--- DATA UNDER STUDY Enclosed Below ---
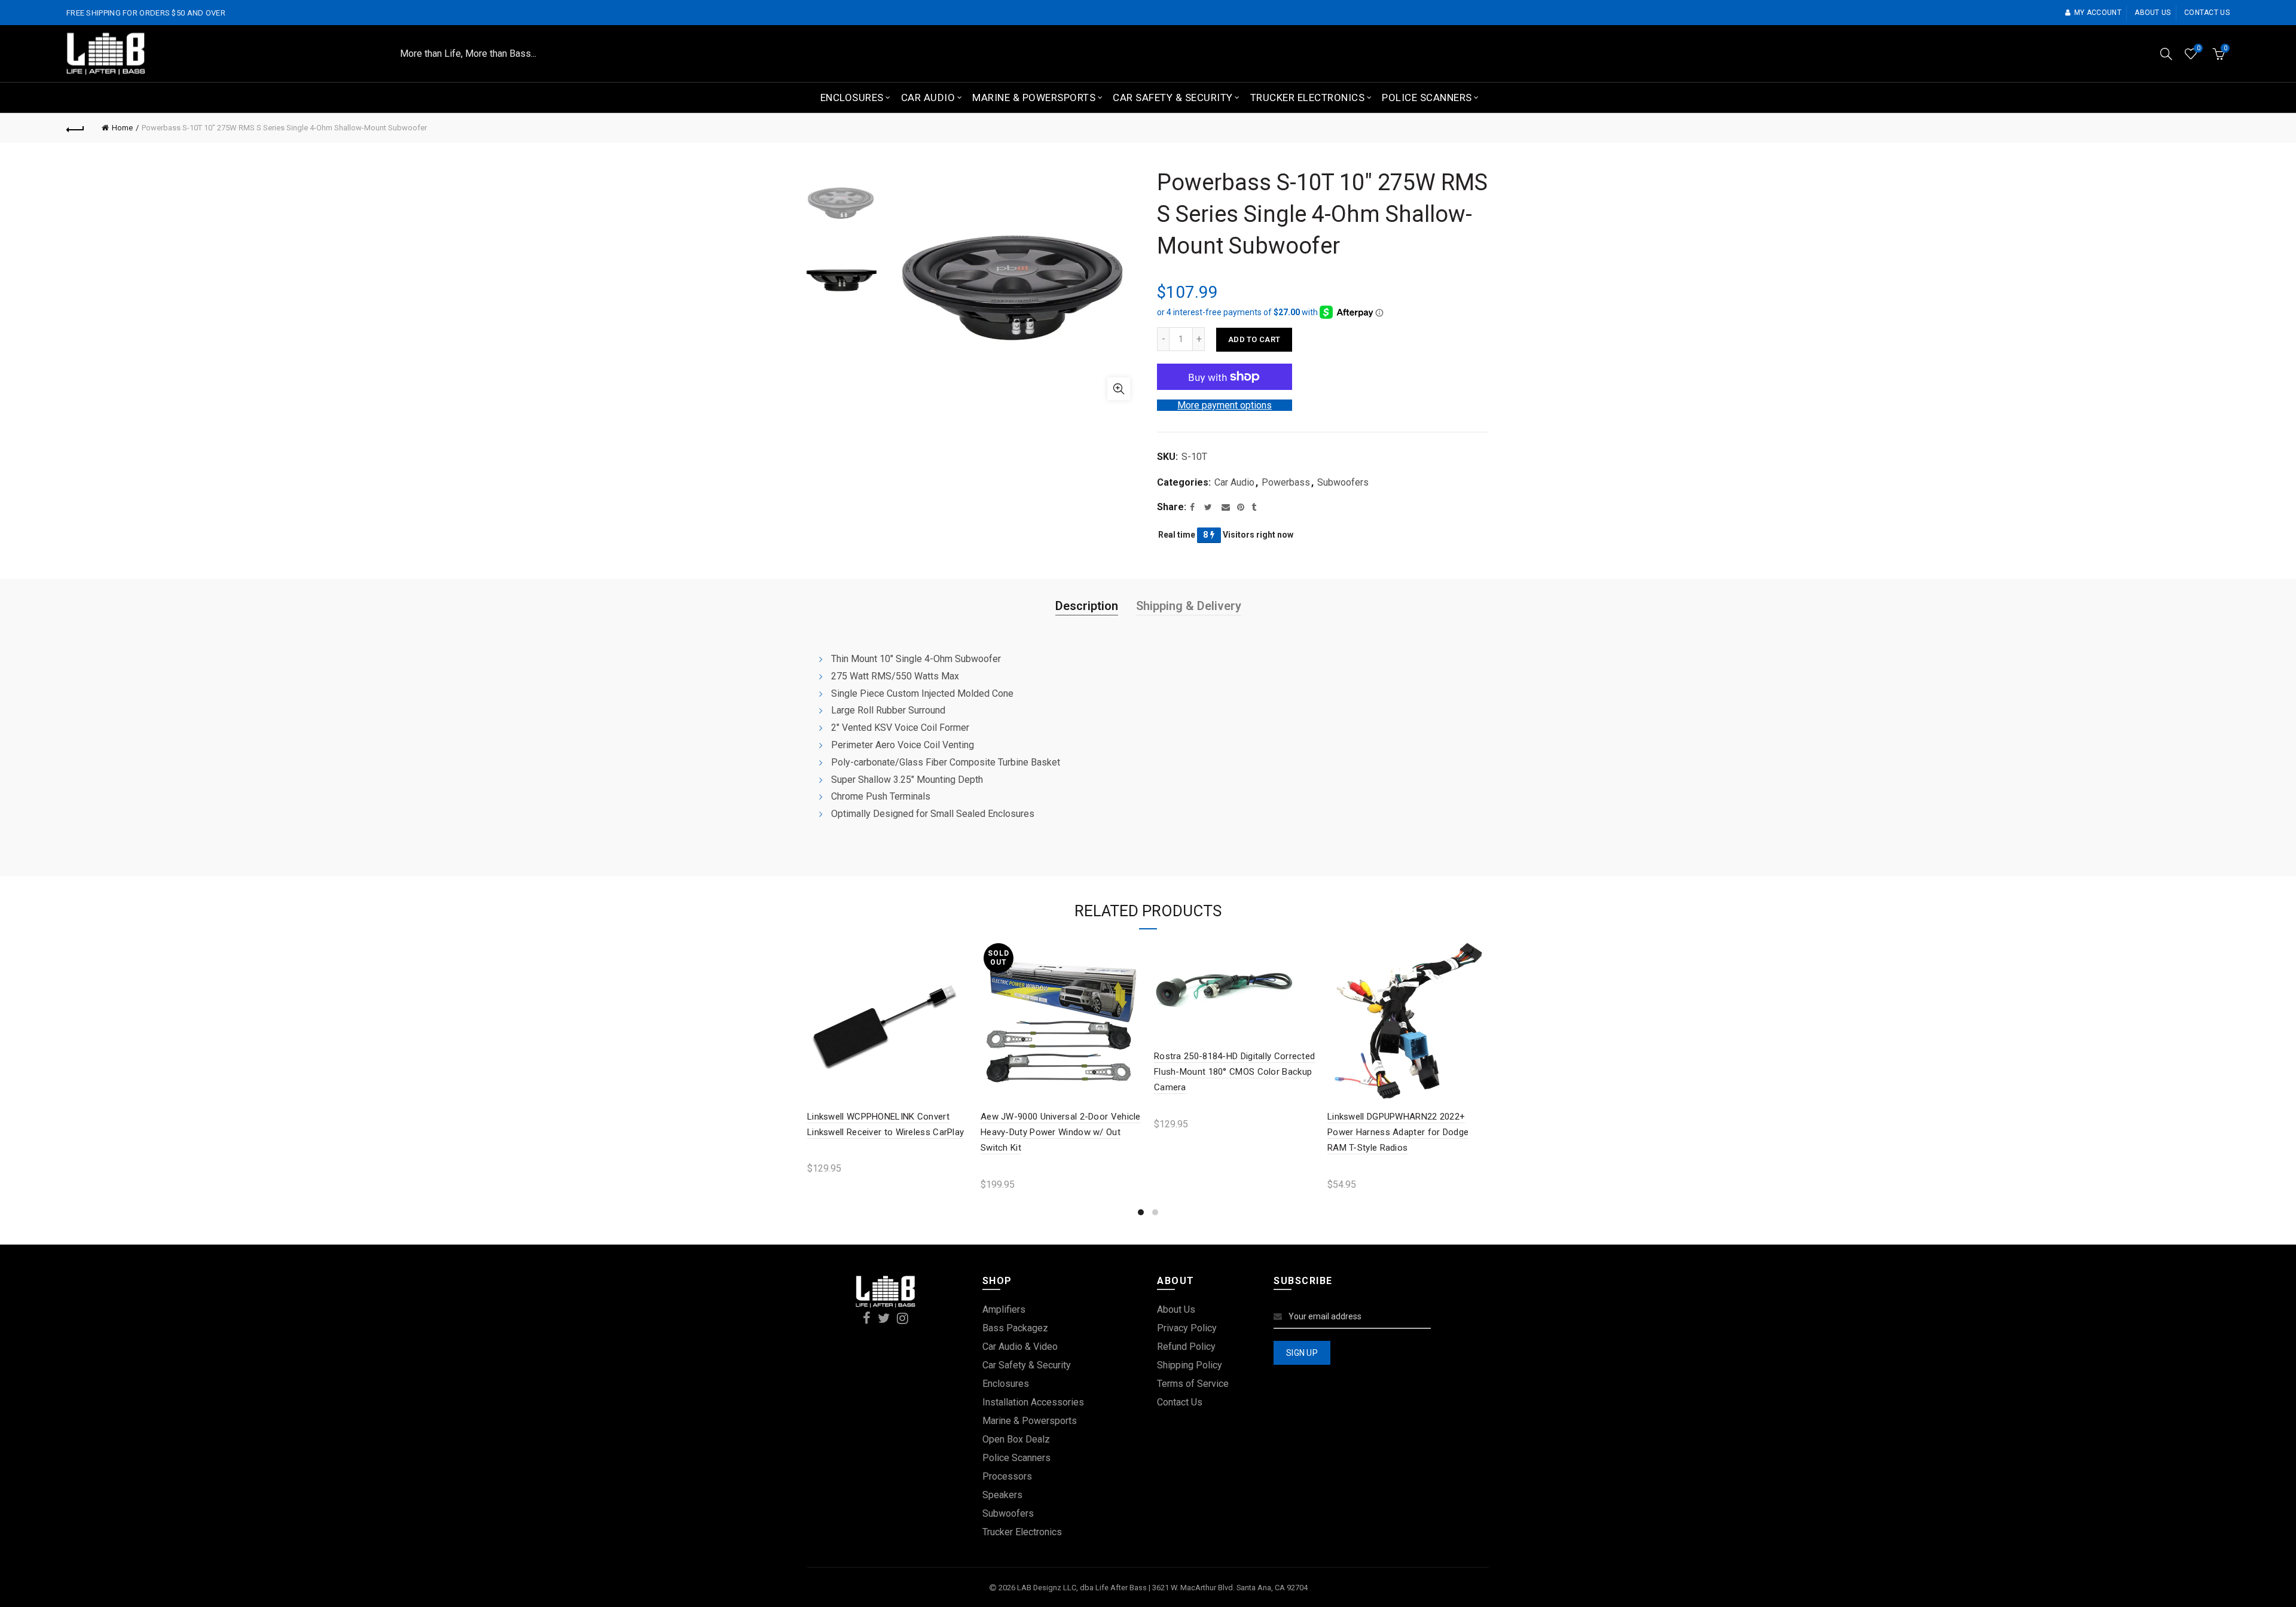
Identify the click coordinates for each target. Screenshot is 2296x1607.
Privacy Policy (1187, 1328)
--- End of Enclosed DATA UNDER STUDY ---
--- DATA UNDER STUDY Enclosed Below ---
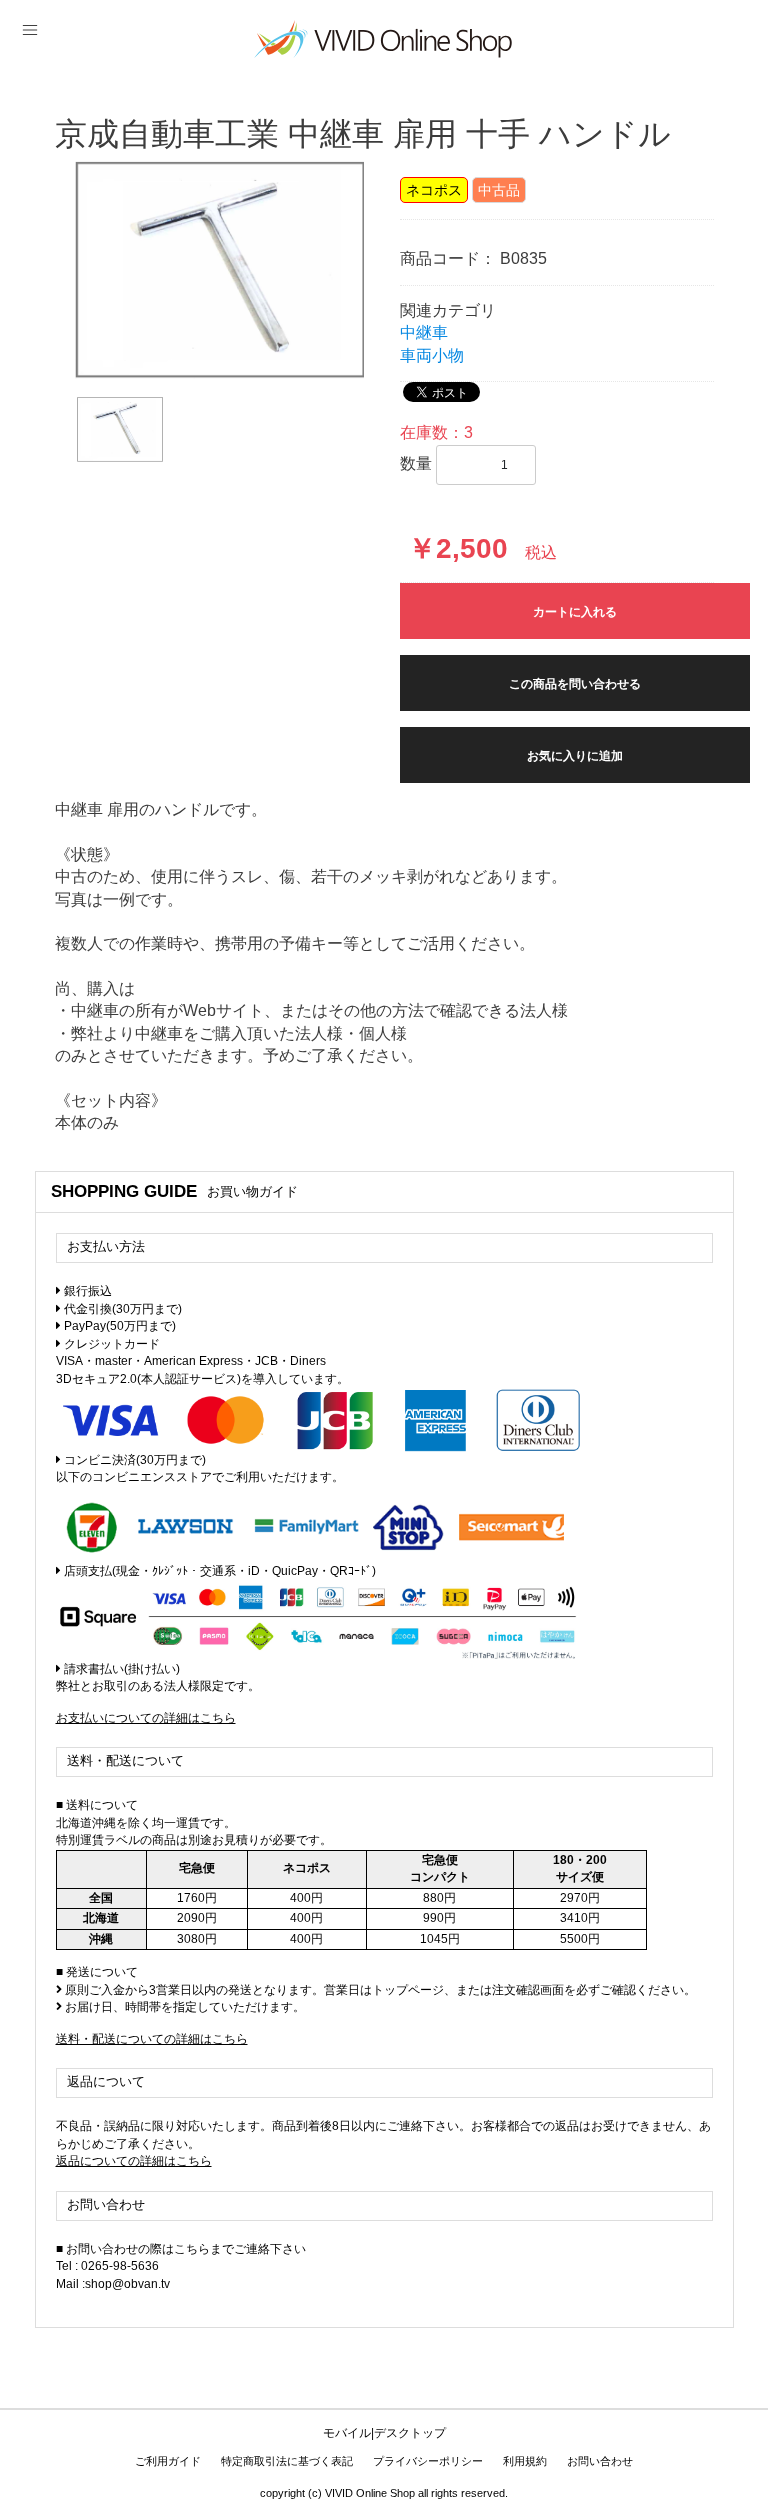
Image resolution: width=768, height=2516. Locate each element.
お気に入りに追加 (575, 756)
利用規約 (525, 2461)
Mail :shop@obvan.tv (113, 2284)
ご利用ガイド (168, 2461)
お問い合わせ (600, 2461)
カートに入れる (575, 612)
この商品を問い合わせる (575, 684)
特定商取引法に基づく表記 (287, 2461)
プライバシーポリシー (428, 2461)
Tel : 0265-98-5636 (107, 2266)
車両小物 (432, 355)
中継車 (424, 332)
--- End of Enclosed DATA UNDER STUDY ---
Go through the material above, and wherever a line contains the string "each", return it.

RESPONSE TO THE EXERCISE>
Identify the click coordinates for each target. Screenshot is 2296x1607.
Image resolution: width=768, height=2516. Locate each element.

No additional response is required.